There are many ways to reuse both content and dynamic modules in Sitellite. Unfortunately, the ground to cover there is a bit too broad for this review.
The primary content management tasks involve creating and/or editing “web pages”, managing page-level metadata, defining the page hierarchy and performing review and approval processes. Once a content editor is logged-in, they may either pull the page to edit from a list in the “Control Panel” or they can browse the website and click on in-context buttons to edit a specific content block.
The content life cycle is managed both by a simple, linear workflow and by a content scheduler that can publish or un-publish pages based upon specified dates.
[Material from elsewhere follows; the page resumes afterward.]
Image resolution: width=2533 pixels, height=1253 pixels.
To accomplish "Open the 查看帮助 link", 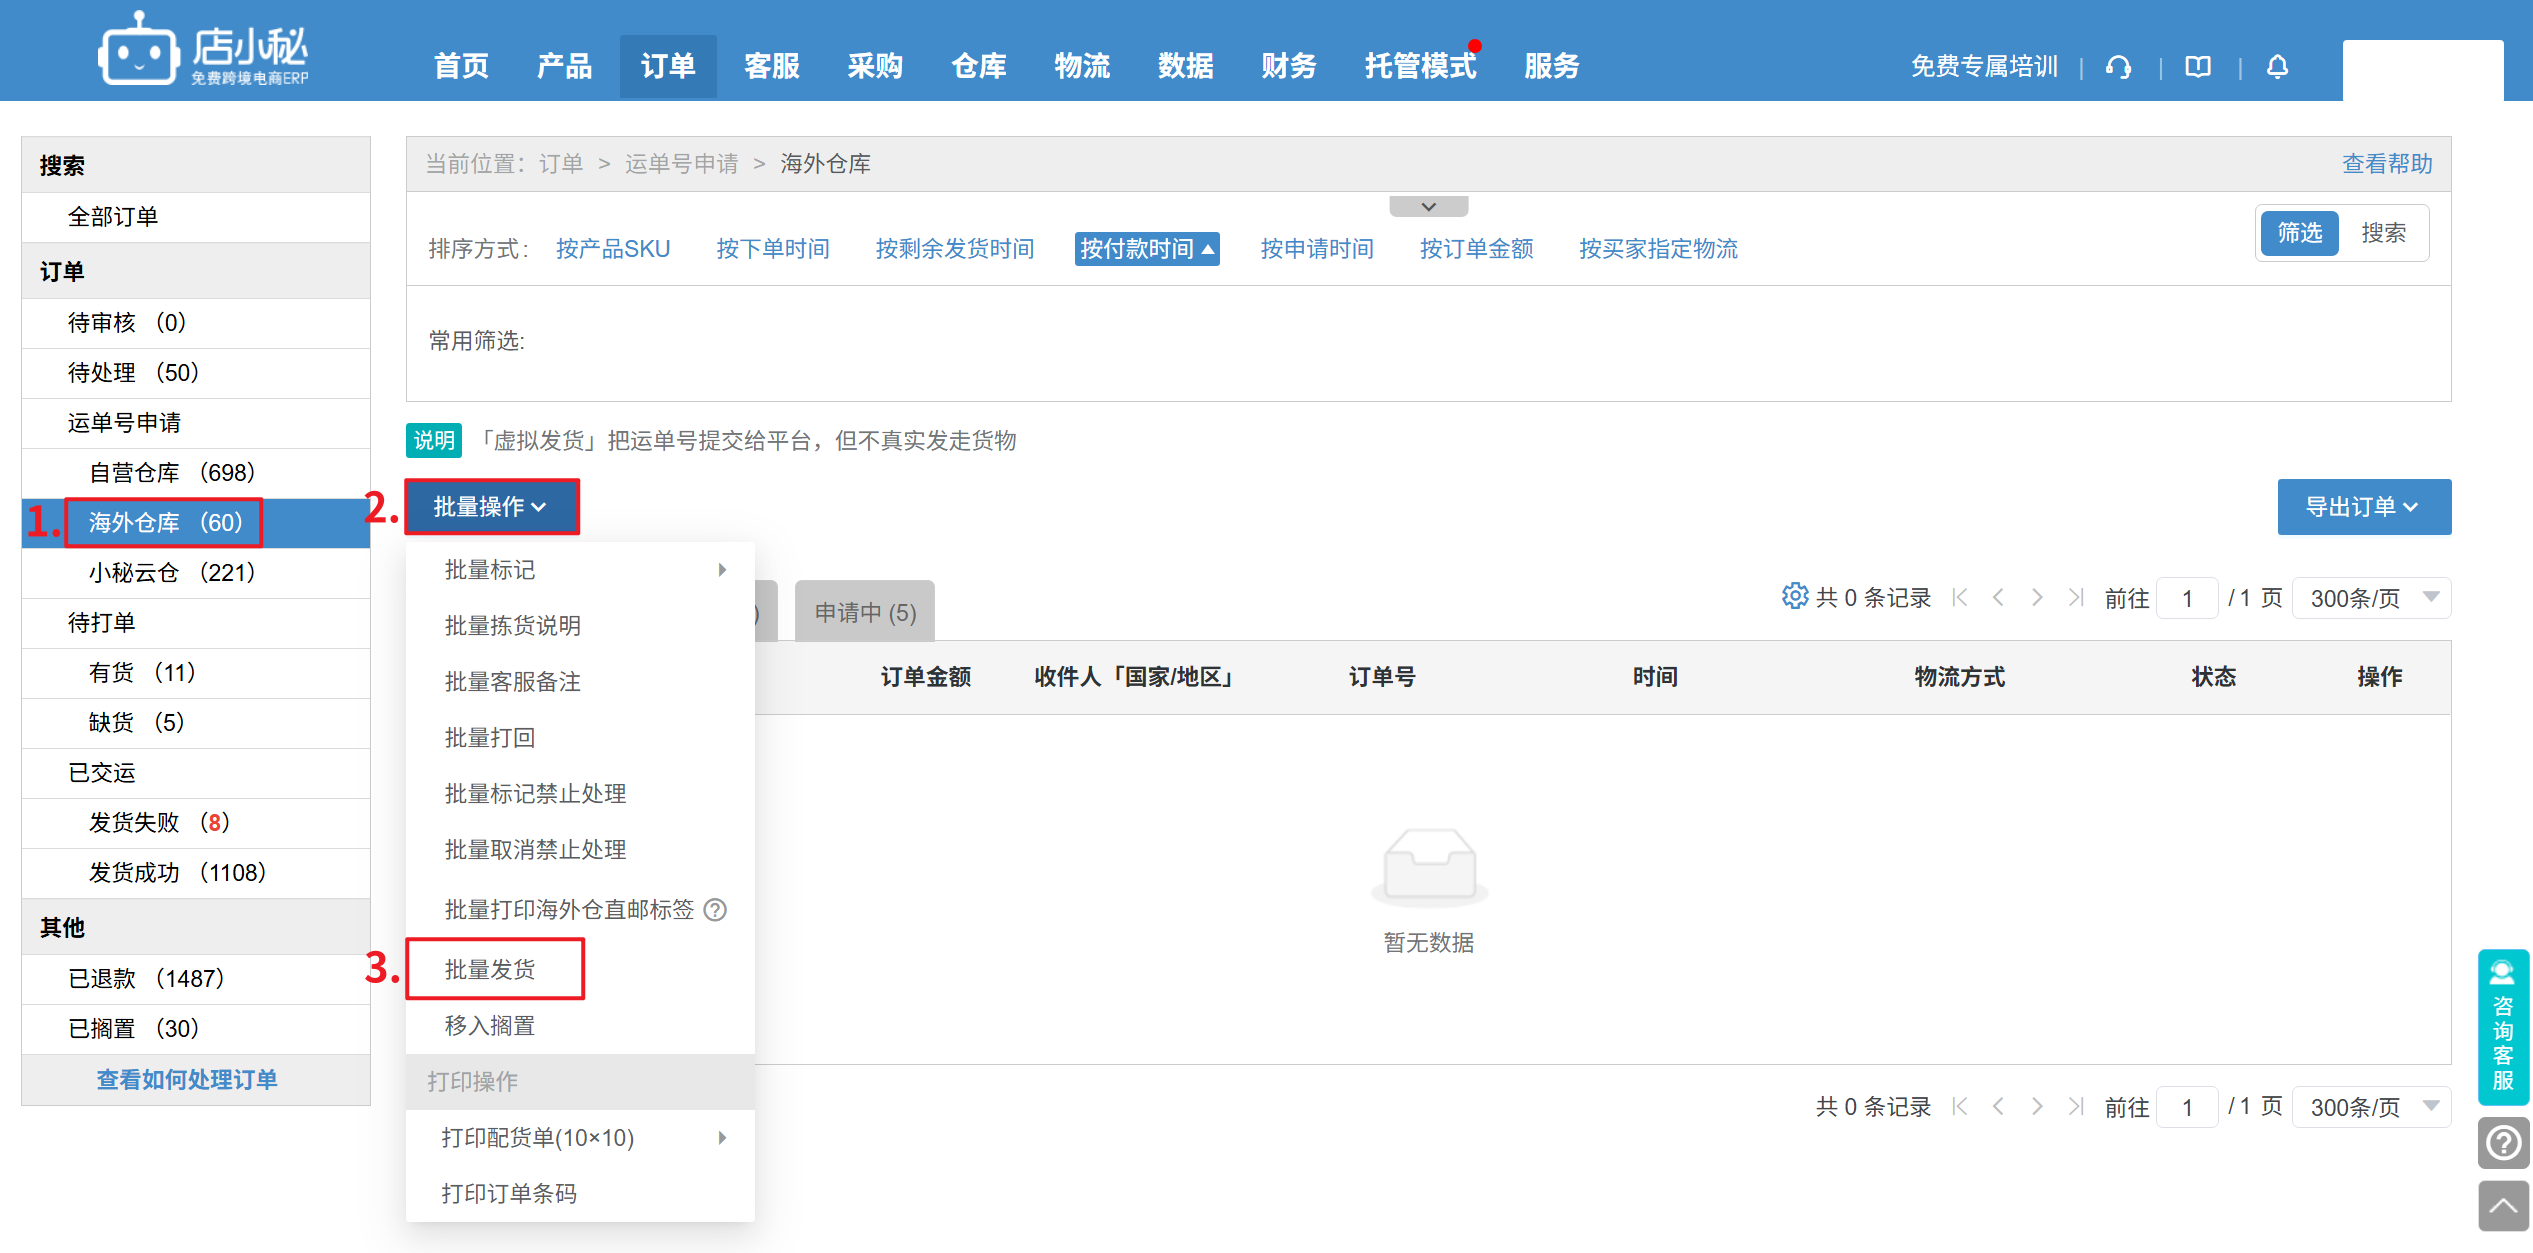I will click(x=2386, y=164).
Workflow rights are defined by Sitellite Role permissions. Users are assigned both a site-wide Sitellite Role and a site-wide Sitellite “Team”. Content is owned by exactly one Team. So if a given user is a member of the Team owning a specific page, they then have permissions on that page as defined by their site-wide role. Role permissions, content statuses, and teams are all fairly customizable.
Content Editing
Sitellite 4.2 has an intuitive content editor interface, using the XED 2 (pronounced Zed) WYSIWYG editor. After logging in to your website, XED 2 allows content managers to edit all the images, pictures, graphics and text on their website and even allows copy and pasting text from their favorite word processor.
XED keeps a record of all of your changes and allows you to go back previous versions at any time, and also includes a 25 level undo/redo per web editing session. Sitellite 4.2 Professional and Enterprise editions also offers web novices the freedom to add new navigation at the click of a button, add tracking metrics, polls, discussion forums, Blogs, event calendars, manage email-based marketing campaigns, side shows, and automate the publishing of your changes at a future time and date.
The content editing interface allows you to specify content metadata, custom page titles, and as an option, user-friendly aliases for each page. Sitellite has a native concept of membership, which allows you to restrict content access on a page or site section level.
Application Framework
The Sitellite Application Framework (SAF) is the web application engine behind the Sitellite CMS. The Sitellite CMS can be accurately construed as a CMS application built on top of the Sitellite Application Framework and nearly in parallel with many of the Sitellite CMS Add-on Modules. Things are in fact a touch more complicated than this, but this is a pretty fair depiction of the architecture.